Business as usual

I’ve had a long and pleasurable association with the Royal Academy of Dance; I took my Grade 4 in 1935 but I first started teaching in 1941, during the war.

In Jersey, we were under German occupation but luckily I had just got my Advanced RAD. My family were living in Grouville and at the time a friend of mine had three girls that learned dancing in St Helier but couldn’t get there anymore due to the fact that there was no traffic – no buses, no cars. So they asked me if I’d teach them. I found a little hall and I started out with six girls. By the next week I had about 30 pupils and my career as a dance teacher had begun!

It was very difficult because back then food was always an issue and it was difficult to get into lessons. And you couldn’t get materials or dancing shoes because we were cut off from England. Children used to come in slippers and their parents used to make things from old vests, and tunics out of old sheets, so it was quite an interesting time. I was very lucky as my parents had a shop and they had a lot of crepe paper, so we used that to decorate. And for one finale we had little dresses with red paper around the edges – and they looked quite attractive. You had to be more creative and your imagination had to go a long way in those days.

Kathleen Gordon was the secretary of the Royal Academy at the time, and as soon as the war was over, she sent me a lot of ballet shoes and things to start off, which was really very kind of her. I’ve always appreciated that.

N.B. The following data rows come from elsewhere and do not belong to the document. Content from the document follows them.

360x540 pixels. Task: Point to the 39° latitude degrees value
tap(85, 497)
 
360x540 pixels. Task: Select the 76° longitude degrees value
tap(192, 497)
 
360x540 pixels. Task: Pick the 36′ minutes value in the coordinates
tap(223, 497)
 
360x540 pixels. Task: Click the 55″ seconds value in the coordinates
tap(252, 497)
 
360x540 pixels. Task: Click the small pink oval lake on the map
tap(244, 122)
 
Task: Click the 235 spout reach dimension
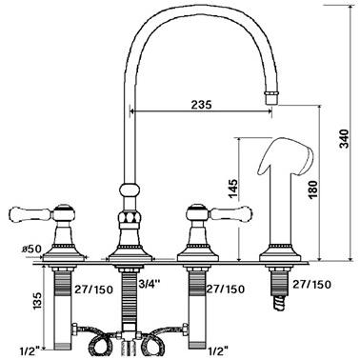[x=201, y=105]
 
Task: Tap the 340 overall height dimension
[x=344, y=138]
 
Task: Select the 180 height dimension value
[x=312, y=190]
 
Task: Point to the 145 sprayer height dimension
[x=232, y=189]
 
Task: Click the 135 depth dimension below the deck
[x=38, y=300]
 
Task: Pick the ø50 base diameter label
[x=31, y=249]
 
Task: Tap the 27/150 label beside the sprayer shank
[x=311, y=284]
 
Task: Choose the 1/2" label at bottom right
[x=219, y=350]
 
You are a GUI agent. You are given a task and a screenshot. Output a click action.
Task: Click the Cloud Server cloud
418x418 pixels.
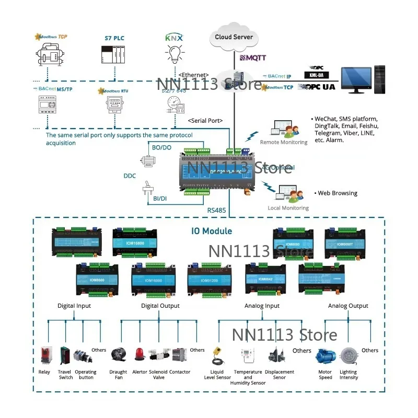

We couldn’t do exams of course – there was nobody to examine them. But we did try to keep things ‘business as usual’ on the island, and I approached teaching in the way my teacher, Noreen Bush, taught me. And the Germans had nothing at all to do with the actual running of the business. We did, however, have to send them the programme or itinerary if we were doing a show for instance. And, at my first show, the German Commandant insisted on coming – we even had to have a special seat for him. When it was all over I was called to Government House – asked to report at 9 o’clock on Monday morning. I was terrified!

I had to cycle there and all the way, thought I was going to be put in jail for having done something I shouldn’t. But all they wanted to do was to congratulate me. The Germans said that they’d never seen anything like it in Germany, with all the children dancing, and they wanted to know all about it. As I came away they even gave me a bottle of something to drink. I was quite relieved!

It was a wonderful time, a hard time, but I was fortunate enough. I lived in the country and the children couldn’t get into town for their lessons so they came to me and it was really lovely. And when the occupation finished I had a really good school, with over 100 pupils, so it wasn’t worth going back to do anything else.

In 1943 I opened my first dance school in St Helier and two years later moved to David Place, where the Jersey Academy of Dancing has remained for more than 60 years.